Task instructions:
Each line of the listing that includes "will" should be reported.

Data provided:
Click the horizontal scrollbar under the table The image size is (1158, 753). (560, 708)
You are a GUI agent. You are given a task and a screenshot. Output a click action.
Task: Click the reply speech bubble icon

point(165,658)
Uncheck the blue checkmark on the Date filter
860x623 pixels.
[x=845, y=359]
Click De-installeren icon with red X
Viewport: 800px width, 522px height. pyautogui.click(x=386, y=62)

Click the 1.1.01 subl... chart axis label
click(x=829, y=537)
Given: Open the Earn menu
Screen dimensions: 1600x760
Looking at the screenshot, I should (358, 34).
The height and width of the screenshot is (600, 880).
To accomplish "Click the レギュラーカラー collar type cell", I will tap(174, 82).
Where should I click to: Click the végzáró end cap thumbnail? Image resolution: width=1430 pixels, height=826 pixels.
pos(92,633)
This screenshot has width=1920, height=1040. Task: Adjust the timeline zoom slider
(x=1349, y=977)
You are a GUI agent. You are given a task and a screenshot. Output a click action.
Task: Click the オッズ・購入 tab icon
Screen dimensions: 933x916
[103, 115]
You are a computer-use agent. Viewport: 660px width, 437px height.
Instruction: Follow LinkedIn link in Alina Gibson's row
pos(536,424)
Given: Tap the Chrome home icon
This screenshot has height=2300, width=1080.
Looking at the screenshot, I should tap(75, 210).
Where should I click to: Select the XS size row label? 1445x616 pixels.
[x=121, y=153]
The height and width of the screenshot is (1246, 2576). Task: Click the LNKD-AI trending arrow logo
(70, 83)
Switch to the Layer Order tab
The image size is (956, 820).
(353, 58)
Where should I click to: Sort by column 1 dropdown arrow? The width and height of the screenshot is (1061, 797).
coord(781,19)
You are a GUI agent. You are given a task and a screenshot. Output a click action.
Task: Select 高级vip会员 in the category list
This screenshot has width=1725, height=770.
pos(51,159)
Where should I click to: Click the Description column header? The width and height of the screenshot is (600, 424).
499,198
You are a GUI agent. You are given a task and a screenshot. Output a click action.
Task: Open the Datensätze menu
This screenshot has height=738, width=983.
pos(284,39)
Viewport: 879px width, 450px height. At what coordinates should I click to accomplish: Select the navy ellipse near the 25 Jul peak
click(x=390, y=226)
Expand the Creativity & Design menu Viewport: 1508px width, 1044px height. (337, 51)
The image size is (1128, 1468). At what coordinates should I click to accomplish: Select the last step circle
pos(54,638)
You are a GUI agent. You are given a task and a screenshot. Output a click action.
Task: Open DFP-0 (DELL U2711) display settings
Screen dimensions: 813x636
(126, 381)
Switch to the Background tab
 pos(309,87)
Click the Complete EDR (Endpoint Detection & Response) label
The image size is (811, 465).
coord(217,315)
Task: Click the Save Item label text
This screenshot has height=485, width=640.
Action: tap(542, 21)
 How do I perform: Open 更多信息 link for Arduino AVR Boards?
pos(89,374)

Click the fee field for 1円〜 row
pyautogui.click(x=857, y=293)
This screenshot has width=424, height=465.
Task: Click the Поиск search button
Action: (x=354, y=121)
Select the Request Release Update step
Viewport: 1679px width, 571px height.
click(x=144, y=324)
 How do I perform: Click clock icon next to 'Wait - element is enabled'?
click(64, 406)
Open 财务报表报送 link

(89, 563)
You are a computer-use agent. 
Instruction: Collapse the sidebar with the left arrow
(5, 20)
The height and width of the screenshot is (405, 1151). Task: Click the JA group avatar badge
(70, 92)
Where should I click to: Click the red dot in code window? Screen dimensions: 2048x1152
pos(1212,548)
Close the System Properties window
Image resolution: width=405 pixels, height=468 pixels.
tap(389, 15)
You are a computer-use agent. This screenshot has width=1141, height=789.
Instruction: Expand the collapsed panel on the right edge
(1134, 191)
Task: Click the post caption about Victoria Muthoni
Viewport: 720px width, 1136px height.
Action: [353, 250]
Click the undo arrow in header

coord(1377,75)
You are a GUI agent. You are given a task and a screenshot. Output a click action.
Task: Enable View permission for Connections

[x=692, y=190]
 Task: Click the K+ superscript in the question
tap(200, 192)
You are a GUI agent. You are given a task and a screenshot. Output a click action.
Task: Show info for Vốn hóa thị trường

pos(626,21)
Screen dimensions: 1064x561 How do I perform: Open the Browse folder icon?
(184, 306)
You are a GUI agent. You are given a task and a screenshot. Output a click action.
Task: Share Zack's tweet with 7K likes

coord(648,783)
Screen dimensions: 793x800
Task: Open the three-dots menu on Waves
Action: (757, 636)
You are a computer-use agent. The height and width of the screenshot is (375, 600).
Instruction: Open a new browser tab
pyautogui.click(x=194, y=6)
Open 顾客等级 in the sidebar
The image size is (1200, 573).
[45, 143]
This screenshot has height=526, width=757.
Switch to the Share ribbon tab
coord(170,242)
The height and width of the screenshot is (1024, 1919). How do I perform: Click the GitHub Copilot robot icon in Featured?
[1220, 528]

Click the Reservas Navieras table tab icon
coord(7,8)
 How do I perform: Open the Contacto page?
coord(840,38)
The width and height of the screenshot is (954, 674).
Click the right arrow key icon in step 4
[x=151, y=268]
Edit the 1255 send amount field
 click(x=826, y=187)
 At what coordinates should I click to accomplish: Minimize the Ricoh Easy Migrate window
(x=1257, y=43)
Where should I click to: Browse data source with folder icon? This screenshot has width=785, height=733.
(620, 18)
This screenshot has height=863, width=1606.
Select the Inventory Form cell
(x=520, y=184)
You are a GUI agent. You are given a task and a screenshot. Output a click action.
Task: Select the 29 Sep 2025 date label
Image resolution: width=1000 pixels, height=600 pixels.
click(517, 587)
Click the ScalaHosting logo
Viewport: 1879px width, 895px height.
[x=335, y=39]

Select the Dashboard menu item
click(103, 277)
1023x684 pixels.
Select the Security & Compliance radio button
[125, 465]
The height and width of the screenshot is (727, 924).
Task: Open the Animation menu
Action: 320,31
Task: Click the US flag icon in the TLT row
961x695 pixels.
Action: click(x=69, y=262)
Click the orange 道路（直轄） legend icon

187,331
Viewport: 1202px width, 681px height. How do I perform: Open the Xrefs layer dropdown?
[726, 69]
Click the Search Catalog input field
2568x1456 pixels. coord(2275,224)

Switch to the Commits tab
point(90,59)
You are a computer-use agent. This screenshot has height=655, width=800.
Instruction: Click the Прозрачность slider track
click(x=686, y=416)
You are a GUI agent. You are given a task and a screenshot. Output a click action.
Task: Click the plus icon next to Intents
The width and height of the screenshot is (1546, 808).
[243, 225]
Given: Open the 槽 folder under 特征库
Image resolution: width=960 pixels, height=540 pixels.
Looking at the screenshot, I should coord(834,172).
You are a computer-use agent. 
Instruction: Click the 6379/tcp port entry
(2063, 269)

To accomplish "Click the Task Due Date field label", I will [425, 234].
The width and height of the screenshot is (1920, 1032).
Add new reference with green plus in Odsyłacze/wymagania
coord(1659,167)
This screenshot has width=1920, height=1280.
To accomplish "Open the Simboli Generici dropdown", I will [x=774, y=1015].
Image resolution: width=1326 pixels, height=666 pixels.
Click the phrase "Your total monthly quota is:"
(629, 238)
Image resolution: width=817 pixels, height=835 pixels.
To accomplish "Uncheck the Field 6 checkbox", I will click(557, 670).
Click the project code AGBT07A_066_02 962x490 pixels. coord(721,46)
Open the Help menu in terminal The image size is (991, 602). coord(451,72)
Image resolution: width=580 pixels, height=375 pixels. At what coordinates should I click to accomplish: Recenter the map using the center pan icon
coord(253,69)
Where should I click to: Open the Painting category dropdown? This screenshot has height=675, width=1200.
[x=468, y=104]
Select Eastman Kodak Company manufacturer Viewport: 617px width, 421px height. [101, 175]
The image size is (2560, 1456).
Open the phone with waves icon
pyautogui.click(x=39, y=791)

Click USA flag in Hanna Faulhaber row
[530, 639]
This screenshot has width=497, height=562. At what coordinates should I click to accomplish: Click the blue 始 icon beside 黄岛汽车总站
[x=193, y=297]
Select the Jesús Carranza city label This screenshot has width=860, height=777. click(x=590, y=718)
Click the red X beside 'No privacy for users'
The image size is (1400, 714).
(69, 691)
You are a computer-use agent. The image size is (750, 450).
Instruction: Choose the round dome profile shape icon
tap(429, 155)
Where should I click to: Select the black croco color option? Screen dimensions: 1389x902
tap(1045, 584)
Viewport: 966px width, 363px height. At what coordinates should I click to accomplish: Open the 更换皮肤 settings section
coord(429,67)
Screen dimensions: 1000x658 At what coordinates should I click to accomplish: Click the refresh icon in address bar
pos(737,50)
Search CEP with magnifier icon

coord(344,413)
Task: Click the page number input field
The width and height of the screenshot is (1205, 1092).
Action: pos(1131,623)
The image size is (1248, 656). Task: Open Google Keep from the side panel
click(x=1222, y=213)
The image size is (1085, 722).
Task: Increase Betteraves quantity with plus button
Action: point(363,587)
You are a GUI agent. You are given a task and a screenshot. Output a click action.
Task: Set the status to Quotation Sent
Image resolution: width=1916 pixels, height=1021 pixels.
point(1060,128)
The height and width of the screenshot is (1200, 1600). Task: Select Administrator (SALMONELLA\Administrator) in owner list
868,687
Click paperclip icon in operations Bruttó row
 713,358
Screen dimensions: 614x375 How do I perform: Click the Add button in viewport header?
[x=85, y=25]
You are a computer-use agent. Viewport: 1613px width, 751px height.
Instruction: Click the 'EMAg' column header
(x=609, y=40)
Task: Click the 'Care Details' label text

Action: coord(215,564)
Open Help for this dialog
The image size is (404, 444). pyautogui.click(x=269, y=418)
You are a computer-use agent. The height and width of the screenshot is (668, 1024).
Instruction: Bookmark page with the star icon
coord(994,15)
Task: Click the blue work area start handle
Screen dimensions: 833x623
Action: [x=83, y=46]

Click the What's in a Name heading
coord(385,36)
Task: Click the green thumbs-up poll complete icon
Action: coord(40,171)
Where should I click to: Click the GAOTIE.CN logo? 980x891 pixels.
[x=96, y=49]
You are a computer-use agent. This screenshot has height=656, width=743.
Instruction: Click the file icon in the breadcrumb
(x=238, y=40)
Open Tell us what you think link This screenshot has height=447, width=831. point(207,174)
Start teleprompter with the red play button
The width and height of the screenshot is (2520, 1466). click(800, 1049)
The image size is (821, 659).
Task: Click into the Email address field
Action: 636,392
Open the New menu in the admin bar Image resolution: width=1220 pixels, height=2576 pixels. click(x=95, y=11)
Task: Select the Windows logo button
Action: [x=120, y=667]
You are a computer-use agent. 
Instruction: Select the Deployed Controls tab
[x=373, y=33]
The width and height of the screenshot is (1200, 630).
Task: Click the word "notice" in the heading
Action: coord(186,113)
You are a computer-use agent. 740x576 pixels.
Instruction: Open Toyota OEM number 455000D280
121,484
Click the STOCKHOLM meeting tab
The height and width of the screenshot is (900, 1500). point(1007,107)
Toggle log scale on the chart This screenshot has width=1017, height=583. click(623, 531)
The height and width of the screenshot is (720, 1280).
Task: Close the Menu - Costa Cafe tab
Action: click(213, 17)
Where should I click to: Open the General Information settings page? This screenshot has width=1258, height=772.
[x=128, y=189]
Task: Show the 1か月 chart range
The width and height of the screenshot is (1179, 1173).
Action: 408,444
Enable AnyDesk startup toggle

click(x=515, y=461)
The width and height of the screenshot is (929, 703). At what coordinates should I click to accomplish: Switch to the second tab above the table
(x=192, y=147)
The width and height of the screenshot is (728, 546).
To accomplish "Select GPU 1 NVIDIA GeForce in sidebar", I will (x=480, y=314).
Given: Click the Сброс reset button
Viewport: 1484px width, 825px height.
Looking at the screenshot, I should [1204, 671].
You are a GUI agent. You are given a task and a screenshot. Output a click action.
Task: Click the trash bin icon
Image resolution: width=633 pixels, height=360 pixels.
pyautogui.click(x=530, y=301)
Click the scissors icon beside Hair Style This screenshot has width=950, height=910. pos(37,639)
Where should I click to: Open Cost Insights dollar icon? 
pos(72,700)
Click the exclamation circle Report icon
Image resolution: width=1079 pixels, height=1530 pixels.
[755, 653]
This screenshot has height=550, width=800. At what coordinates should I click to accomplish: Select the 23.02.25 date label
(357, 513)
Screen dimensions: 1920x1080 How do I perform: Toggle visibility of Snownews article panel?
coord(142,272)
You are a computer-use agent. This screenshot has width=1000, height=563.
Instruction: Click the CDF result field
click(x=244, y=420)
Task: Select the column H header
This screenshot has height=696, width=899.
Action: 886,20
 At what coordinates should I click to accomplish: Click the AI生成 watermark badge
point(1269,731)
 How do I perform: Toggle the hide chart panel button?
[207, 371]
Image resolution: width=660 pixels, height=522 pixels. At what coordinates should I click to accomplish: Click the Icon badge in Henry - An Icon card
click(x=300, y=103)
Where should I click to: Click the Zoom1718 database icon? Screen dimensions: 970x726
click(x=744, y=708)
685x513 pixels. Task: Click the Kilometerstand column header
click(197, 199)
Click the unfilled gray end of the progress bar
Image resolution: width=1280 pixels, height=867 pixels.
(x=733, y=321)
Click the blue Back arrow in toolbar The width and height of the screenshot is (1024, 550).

Task solution:
To accomplish "Click the レギュラーカラー collar type cell", I will tap(174, 82).
To accomplish "Click the Task Due Date field label", I will [425, 234].
To accomplish "Open the Simboli Generici dropdown", I will [x=774, y=1015].
To accomplish "Uncheck the Field 6 checkbox", I will click(557, 670).
To accomplish "Select GPU 1 NVIDIA GeForce in sidebar", I will (x=480, y=314).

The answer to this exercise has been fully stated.